> Objectif 1
Pour chacune des affirmations suivantes, indiquez par oui ou par non si elle concorde avec le texte sur John Dewey, en citant textuellement les mots qui tranchent : (a) John Dewey est le fondateur de la tradition philosophique du pragmatisme ; (b) Le public et ses problèmes a été publié en 1927 ; (c) Art as Experience a reçu un accueil défavorable.
> Objectif 2
Rédigez la suite du texte sur John Dewey à partir de sa dernière phrase.

> Passage source
===============

Avec John Dewey découvrons la tradition philosophique américaine dite du pragmatisme

La tradition philosophique américaine dite du pragmatisme, fondée par Charles S. Peirce et William James, avait un fan. Un inconditionnel. Mieux, un pilier : John Dewey (1859-1952). C’est lui qui poussa la notion d’enquête aux limites du possible. 


À ses yeux, il n’y a pas de différence essentielle entre les questions que posent les choix éthiques et moraux et celles qui ont une signification et une portée plus directement cognitives. Il abordera la question morale avec un esprit d’expérimentation. Ainsi, pragmatique, Dewey - et sa théorie de l’enquête - va mettre en lumière la dimension sociale et institutionnelle. Une autre manière de penser la démocratie, en quelque sorte.


Chez Dewey, la pertinence des positions politiques s’avère relative à des pratiques expérimentales. En témoigne Le public et ses problèmes. Publié en 1927, voilà déjà plus de quinze ans que Dewey écrit sur la politique. Des essais (comme le célèbre Démocratie et éducation, 1916), des articles sur le droit et la signification éthique de la démocratie. Des conférences aussi... 

Mais désormais il veut s’attacher à inviter. À repenser les conditions auxquelles les citoyens pourraient parvenir à former des jugements politiques raisonnables, cohérents. Responsables.


Dewey rompt avec l’idée que la compétence politique des citoyens est affaire de nature et de droit naturel. Mais il n’envisage pas de congédier toute compétence hors des zones habituelles de l’exercice de la citoyenneté. Il veut souligner le fait que la compétence du sens commun est aussi une affaire d’égalité dans l’accès aux ressources intellectuelles. Pour lui, c’est avant tout une affaire de méthode, d’école, de formation professionnelle... et d’enquêtes. Il affirme que, sans une reconstruction permanente du public, les instances d’identification des domaines d’intérêt communs cessent leur travail. Et alors la démocratie n’existe plus.


Publié en 1934, Art as Experience fait écho aux premières conceptions philosophiques de Dewey touchant à l’homme et à l’environnement, considérés comme éléments d’une dialectique dynamique. Cet essai fut très bien accueilli car remarquable était la manière dont s’y cristallisait nombre de préoccupations montantes parmi les artistes qui cherchaient des orientations au plein cœur de la Dépression. En effet, certains d’entre eux éprouvaient le besoin d’ancrer leur travail vers une plus grande conscience sociale. Cela renforça l’attention grandissante des peintres et sculpteurs à décrire des aspects de la réalité américaine.

===============

> Données sources

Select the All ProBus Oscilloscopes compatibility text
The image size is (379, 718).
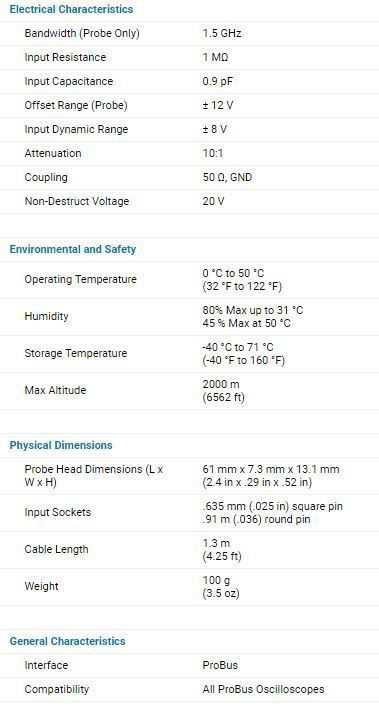(x=263, y=689)
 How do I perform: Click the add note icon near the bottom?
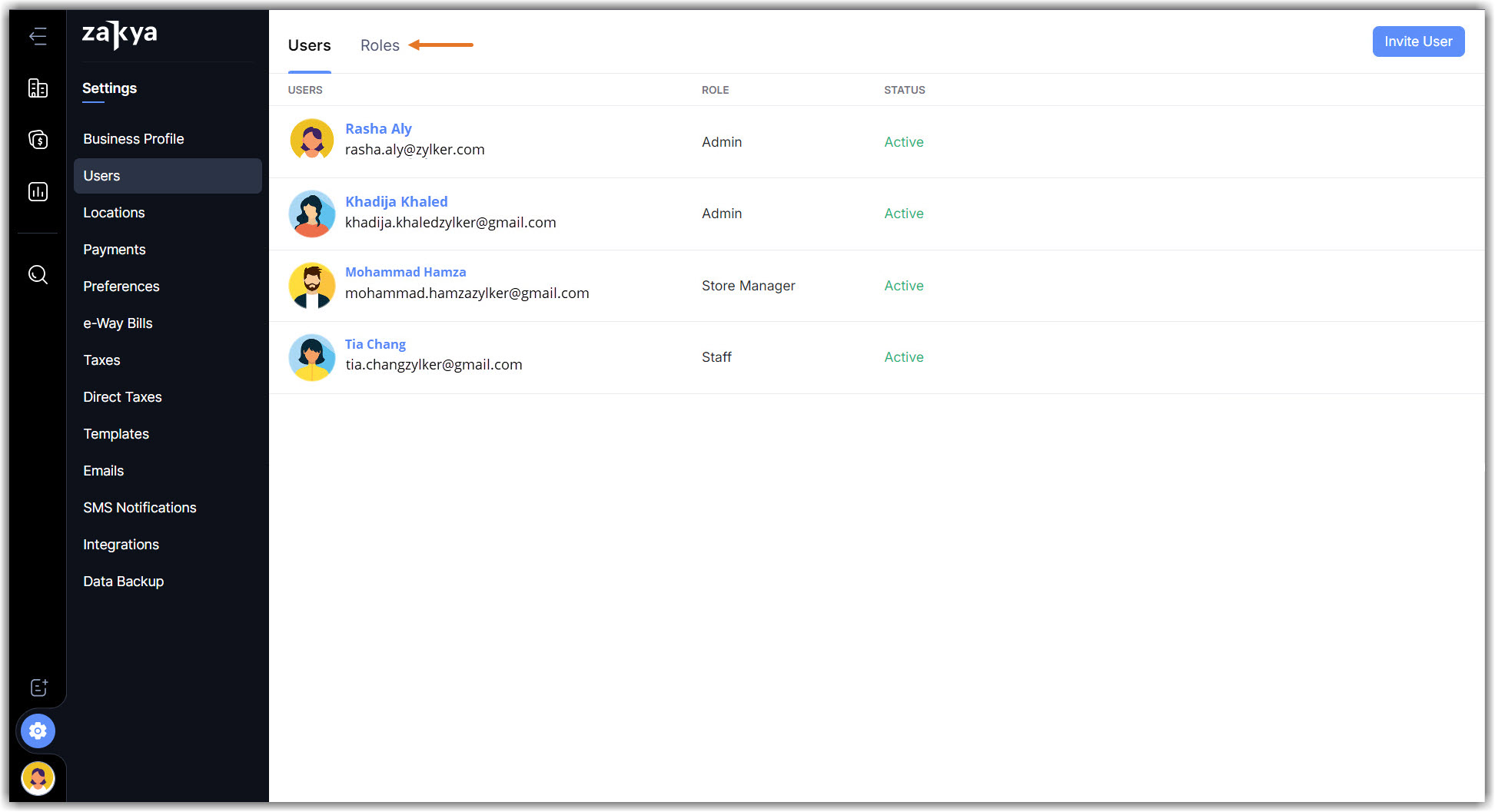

===============

> Réponse rédigée 1
(a) Non : « fondée par Charles S. Peirce et William James ».
(b) Oui : « Publié en 1927 ».
(c) Non : « Cet essai fut très bien accueilli ».

> Réponse rédigée 2
Mais surtout, ce livre a su convaincre les administrateurs du Federal Art Project que les artistes américains avaient un rôle à jouer dans le monde. Une idée propre à Dewey.


Le cœur de l’esthétique de Dewey tient dans l’affirmation de la spécificité de l’expérience esthétique. En tant qu’elle s’oppose à l’expérience ordinaire. Selon sa définition, l’expérience est conçue comme la rencontre totale avec un phénomène extérieur. Lequel suit alors un cours complet de son commencement à sa fin. Et l’intègre complètement dans la conscience comme une entité distincte des autres expériences.


En clair, pour Dewey, Pollock est engagé dans une expérience quand il peint intensément. Il est aussi, toujours selon Dewey, "
si fortement engagé que l’objet et le plaisir ne font qu’un dans l’expérience". 


Ce qui, paradoxalement, le met en opposition avec la conception de la création artistique propre au peintre. En effet, Pollock disait souvent qu’il n’était pas conscient de ce qu’il était en train de faire. 


Cependant, cet engagement émotionnel complet que Pollock revendique aurait fourni à Dewey la meilleure illustration d’un artiste totalement immergé dans le vécu de l’expérience dans l’exercice de l’acte de peindre. Mais Pollock éprouvait une expérience totale dans ce moment de mise en contact avec la peinture. Et c’est ce qui déterminait, pour lui, le fait qu’il s’agissait bien d’art.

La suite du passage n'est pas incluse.